Se tutto è falso, fino a prova contraria

federico badaloni
3 min readMay 2, 2024

“L’ha detto la radio!”, diceva mia nonna Bruna, buonanima. Ricordava bene quella notte in cui la prima radio era arrivata a Cittadella, il suo paese natale. Il papà le aveva detto di indossare il suo vestitino più bello, l’aveva presa per mano ed erano andati a sedersi al tavolino di un bar, in piazza. Da sotto un portico qualcuno aveva spinto fuori una grande cassa di legno, aveva girato qualche manopola e s’era compiuto il miracolo. Tutto il paese era lì sul selciato, quella notte, mentre un’aria d’opera si perdeva fra le stelle. Poi era arrivato il regime. E col regime, la guerra. Allora Bruna aveva imparato che la radio poteva mentire. Ma la versione della radio era comunque quella buona per tutti: anche se eri convinto che mentisse, spettava a te, semmai, produrne la prova.

Quando arrivò la televisione mia nonna per un po’ continuò a dire “l’ha detto la televisione”. Poi, negli anni Novanta, un giorno lo dissi io. “Nonna, l’ha detto la televisione!”. Lei mi rispose sorniona: “Quale?”. Erano già arrivate le televisioni private e c’erano una ventina di canali a portata di telecomando. Cominciava a farsi strada la percezione che non fosse più così vero “per definizione”, ciò che veniva detto dai mass-media.
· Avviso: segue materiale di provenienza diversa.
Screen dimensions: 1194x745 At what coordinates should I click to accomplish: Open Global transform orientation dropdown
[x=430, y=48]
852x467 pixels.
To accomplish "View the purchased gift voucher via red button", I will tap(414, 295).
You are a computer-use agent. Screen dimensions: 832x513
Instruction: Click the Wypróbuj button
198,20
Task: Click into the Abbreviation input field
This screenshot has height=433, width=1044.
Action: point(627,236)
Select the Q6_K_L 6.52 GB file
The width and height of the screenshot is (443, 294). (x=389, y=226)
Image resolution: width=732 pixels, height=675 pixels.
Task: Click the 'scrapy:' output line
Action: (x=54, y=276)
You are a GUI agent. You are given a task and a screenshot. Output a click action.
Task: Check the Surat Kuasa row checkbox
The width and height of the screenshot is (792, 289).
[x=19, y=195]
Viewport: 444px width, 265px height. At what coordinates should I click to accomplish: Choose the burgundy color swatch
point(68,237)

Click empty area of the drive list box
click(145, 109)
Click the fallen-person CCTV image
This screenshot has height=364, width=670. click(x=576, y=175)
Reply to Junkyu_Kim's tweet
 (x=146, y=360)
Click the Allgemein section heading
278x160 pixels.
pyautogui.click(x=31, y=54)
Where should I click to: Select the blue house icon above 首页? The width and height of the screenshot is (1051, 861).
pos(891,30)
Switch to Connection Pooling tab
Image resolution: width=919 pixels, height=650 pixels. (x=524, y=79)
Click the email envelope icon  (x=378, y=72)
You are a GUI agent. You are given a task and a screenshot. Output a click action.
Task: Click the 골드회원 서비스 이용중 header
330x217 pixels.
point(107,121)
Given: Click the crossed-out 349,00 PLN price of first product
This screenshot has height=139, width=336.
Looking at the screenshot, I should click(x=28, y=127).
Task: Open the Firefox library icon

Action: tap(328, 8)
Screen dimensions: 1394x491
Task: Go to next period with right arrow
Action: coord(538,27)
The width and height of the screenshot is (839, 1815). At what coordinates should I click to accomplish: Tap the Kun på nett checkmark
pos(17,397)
Negli anni successivi i canali televisivi e quelli radiofonici si sono moltiplicati. Poi è arrivato il web e ognuno di noi ha potuto avere il proprio canale. Pochi anni dopo sono arrivati i social media e di canali ne abbiamo avuti a decine. Oggi possiamo pubblicare testi, video e foto. Possiamo riprendere una scena, o noi stessi, ed “andare in onda” in diretta mondiale. Gratis. Attraverso il telefono possiamo seguire tutti i canali che vogliamo, cioè tutte le persone che vogliamo. Se tutte le persone del mondo possono dire e diffondere ciò che vogliono, allora navigare sul web o nei social media è come farsi un giro in una piazza il giorno del mercato. Una piazza immensa. Pensiamo che tutto quello che ascoltiamo in piazza sia “vero”? Sia “attendibile”?

Ho scoperto che mia figlia Julie, nata all’inizio di questo secolo, è ben consapevole di tutto questo, sebbene non ne abbiamo mai parlato. E ha preso le sue contromisure: ieri mi ha detto che lei e le sue amiche per vivere serene partono dal presupposto che tutto ciò che leggono o vedono attraverso il telefono sia falso, fino a prova contraria. Esattamente il postulato opposto a quello che seguiva mia nonna, cento anni prima, alla sua età. Julie si fida solo di chi fornisce le prove di ciò che dice e quindi si aspetta che tutti quelli che pubblicano qualcosa, se vogliono essere creduti, lo facciano. Logico e semplice.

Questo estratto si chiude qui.